Dataset records:
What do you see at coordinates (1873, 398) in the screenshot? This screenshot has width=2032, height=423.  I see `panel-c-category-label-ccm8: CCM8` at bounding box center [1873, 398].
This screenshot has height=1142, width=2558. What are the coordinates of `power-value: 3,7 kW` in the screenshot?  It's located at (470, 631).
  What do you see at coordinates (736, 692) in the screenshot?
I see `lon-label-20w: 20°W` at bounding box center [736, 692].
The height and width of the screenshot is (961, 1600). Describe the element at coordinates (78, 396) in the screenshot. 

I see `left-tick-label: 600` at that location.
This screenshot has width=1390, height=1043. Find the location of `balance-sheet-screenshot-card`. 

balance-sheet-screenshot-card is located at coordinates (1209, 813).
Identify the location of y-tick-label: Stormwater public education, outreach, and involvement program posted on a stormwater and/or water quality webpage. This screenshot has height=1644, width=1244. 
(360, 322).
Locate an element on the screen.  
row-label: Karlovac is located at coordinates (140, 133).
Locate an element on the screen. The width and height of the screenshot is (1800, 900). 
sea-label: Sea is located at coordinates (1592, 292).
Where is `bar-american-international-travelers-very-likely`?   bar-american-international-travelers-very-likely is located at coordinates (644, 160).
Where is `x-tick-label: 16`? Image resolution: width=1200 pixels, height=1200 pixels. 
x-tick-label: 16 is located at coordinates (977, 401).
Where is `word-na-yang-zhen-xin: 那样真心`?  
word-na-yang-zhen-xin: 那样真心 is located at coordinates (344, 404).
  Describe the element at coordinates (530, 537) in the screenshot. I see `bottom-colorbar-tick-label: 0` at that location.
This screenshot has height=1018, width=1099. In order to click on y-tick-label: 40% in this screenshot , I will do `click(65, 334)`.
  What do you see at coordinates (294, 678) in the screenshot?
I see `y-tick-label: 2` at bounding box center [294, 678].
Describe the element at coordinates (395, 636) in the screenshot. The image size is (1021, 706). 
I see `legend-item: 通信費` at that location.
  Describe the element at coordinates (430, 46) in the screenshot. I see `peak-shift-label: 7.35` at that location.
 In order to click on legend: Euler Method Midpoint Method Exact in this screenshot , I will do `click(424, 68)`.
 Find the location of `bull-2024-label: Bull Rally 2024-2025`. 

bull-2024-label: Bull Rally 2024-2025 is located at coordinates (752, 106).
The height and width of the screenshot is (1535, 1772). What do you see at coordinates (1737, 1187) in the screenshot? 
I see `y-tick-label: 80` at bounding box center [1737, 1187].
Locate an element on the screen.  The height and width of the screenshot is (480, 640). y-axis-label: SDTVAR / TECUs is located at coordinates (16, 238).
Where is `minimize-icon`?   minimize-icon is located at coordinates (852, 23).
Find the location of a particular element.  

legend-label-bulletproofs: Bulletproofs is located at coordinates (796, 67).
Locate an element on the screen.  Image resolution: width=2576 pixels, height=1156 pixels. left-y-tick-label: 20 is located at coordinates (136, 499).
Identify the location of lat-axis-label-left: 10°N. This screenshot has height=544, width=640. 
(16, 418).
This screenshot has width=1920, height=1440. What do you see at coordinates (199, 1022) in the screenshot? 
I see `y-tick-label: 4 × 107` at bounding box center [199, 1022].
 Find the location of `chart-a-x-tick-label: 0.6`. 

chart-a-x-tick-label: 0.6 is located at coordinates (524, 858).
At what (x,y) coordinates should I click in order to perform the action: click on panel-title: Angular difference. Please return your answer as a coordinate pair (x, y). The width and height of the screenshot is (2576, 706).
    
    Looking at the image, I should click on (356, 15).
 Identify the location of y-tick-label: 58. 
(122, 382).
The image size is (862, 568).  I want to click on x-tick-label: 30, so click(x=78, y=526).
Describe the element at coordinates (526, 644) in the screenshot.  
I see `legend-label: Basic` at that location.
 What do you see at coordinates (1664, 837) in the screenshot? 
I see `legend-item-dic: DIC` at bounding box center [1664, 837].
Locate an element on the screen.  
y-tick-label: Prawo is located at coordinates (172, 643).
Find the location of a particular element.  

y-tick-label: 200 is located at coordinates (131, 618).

What the task asks: How many lines in the items above contain the string "card", matching case exactly? Reply with the number alone.

Your response: 2